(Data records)
_ _ _ _ _
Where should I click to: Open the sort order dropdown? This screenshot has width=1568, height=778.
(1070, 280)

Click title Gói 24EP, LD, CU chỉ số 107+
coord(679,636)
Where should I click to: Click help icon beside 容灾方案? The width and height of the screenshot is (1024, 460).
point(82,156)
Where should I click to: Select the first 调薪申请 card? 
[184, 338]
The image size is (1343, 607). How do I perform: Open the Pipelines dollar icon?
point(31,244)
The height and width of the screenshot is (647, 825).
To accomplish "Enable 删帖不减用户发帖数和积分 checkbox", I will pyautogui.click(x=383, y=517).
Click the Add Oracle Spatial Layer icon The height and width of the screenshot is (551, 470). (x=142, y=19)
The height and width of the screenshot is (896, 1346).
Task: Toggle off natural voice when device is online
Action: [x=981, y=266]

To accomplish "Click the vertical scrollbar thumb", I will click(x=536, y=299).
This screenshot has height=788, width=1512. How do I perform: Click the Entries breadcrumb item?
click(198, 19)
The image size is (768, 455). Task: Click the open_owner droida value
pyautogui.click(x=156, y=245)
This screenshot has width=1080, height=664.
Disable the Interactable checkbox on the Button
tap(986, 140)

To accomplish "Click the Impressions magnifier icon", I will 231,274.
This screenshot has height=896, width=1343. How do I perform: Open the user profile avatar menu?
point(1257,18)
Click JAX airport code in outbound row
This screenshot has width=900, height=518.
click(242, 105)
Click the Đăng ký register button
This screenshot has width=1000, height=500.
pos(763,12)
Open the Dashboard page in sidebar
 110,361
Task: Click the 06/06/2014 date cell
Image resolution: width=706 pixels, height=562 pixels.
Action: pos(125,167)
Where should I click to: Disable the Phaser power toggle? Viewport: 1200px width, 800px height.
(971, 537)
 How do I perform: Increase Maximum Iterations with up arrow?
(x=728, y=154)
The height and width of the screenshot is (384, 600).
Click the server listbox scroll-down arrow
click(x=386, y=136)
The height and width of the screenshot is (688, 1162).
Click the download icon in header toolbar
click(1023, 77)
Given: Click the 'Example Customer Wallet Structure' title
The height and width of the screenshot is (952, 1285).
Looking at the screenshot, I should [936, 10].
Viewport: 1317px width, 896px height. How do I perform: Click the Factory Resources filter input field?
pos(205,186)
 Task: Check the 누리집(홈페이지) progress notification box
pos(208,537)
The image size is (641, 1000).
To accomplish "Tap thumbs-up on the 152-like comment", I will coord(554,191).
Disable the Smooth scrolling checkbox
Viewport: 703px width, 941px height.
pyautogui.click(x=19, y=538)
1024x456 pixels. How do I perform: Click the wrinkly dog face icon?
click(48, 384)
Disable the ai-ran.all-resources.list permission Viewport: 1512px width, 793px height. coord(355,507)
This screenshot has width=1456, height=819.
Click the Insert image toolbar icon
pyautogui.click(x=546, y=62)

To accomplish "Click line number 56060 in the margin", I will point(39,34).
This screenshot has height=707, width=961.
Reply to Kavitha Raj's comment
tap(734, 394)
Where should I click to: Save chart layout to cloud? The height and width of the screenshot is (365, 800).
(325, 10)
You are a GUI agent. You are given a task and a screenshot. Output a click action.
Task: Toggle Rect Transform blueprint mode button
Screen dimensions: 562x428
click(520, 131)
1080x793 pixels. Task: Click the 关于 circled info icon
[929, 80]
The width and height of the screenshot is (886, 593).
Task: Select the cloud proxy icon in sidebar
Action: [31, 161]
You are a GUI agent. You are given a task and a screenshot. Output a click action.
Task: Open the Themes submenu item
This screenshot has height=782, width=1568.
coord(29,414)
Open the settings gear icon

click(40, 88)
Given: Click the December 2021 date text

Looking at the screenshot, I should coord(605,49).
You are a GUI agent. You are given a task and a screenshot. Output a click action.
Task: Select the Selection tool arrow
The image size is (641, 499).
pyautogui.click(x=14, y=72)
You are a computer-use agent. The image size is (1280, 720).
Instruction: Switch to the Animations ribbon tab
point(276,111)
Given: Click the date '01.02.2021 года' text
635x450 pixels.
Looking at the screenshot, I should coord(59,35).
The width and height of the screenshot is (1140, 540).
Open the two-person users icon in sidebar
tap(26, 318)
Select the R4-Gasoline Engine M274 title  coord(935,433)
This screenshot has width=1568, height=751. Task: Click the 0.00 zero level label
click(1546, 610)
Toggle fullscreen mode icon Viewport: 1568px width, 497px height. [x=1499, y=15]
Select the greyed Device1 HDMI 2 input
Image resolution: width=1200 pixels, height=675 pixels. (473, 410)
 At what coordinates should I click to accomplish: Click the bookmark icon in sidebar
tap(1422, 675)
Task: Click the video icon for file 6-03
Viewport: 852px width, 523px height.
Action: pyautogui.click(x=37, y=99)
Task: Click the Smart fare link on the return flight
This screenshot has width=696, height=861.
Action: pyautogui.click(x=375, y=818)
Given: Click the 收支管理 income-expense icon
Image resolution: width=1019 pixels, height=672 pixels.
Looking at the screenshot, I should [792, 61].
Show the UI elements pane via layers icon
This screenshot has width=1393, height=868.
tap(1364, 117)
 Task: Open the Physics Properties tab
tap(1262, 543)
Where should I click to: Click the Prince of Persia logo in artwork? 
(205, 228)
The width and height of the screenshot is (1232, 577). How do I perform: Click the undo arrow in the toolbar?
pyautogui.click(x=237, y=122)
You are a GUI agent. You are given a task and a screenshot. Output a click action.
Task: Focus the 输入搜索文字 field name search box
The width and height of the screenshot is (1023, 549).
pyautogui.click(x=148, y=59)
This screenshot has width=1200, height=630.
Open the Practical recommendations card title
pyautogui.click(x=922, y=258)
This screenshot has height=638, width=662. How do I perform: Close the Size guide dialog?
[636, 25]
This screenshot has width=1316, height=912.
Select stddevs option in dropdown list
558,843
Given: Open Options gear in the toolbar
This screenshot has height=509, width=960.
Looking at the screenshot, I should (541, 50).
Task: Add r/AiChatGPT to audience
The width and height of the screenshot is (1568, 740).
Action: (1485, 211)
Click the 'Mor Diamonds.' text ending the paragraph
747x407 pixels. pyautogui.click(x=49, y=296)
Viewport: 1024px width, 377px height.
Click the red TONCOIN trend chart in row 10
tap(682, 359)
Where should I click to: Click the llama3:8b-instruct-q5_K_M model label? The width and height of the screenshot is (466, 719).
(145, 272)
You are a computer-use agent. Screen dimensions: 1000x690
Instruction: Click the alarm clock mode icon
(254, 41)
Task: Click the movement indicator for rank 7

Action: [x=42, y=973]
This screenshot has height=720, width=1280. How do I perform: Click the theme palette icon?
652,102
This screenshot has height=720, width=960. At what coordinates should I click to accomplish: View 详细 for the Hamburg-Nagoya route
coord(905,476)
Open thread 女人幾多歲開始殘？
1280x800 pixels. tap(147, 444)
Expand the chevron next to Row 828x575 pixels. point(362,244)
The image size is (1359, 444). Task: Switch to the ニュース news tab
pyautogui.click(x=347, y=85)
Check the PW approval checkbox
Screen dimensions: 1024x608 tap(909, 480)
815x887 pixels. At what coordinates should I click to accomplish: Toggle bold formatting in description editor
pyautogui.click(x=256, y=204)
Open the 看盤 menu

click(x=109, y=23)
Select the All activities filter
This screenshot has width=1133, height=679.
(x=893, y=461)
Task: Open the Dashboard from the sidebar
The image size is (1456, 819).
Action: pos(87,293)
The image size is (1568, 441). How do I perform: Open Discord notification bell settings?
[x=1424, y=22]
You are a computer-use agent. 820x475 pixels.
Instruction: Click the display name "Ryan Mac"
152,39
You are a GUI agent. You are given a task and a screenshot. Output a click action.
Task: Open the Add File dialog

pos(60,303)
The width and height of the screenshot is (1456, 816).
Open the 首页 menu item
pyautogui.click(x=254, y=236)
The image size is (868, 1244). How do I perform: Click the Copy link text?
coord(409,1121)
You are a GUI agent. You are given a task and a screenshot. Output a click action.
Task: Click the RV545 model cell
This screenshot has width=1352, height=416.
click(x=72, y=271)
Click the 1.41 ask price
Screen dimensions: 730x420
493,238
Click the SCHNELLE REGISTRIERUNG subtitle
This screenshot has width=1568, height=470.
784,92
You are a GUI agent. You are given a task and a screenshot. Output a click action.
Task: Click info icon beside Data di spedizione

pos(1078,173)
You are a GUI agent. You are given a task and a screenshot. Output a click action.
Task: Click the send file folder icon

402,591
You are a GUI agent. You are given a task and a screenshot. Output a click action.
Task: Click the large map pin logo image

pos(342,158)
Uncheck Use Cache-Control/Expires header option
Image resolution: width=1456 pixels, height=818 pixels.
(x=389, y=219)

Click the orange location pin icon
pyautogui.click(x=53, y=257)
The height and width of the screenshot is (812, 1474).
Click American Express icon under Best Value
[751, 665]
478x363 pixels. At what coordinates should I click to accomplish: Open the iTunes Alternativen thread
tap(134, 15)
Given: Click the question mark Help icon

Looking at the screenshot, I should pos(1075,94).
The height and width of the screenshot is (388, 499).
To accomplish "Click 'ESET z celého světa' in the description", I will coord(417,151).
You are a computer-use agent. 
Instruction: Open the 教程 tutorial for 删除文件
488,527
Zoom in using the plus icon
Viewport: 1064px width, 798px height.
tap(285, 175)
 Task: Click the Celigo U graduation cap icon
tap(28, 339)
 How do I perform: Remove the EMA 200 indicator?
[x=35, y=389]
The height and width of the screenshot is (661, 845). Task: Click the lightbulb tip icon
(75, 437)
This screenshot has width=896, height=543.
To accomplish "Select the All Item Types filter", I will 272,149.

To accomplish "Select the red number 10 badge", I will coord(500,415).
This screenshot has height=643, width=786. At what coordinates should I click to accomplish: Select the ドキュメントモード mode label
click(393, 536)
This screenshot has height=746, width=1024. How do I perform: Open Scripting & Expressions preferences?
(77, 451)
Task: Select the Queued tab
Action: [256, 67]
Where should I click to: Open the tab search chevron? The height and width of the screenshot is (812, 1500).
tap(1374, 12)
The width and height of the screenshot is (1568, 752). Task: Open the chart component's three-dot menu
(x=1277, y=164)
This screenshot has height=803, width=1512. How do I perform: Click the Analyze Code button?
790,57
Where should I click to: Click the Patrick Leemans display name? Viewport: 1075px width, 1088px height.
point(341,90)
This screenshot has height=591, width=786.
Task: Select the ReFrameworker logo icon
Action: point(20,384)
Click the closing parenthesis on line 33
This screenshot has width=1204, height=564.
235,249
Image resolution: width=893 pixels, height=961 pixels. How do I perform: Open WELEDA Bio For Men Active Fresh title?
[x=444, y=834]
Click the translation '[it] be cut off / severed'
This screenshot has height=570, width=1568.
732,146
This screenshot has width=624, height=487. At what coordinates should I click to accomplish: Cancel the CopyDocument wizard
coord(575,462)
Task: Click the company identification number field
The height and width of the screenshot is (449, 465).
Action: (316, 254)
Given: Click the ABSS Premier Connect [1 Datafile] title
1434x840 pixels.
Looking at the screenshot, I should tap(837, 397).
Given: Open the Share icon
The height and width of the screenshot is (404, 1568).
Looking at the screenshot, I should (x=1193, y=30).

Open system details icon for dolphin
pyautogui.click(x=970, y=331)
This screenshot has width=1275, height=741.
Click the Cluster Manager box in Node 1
_ _ _ _ _
The task:
Rewrite the lines from the first one through the line containing "will pyautogui.click(x=383, y=517).", substituting "currency icon" for "dollar icon" and leaving everything else unchanged.

Response for this exercise:
Where should I click to: Open the sort order dropdown? This screenshot has width=1568, height=778.
(1070, 280)

Click title Gói 24EP, LD, CU chỉ số 107+
coord(679,636)
Where should I click to: Click help icon beside 容灾方案? The width and height of the screenshot is (1024, 460).
point(82,156)
Where should I click to: Select the first 调薪申请 card? 
[184, 338]
The image size is (1343, 607). How do I perform: Open the Pipelines currency icon?
point(31,244)
The height and width of the screenshot is (647, 825).
To accomplish "Enable 删帖不减用户发帖数和积分 checkbox", I will pyautogui.click(x=383, y=517).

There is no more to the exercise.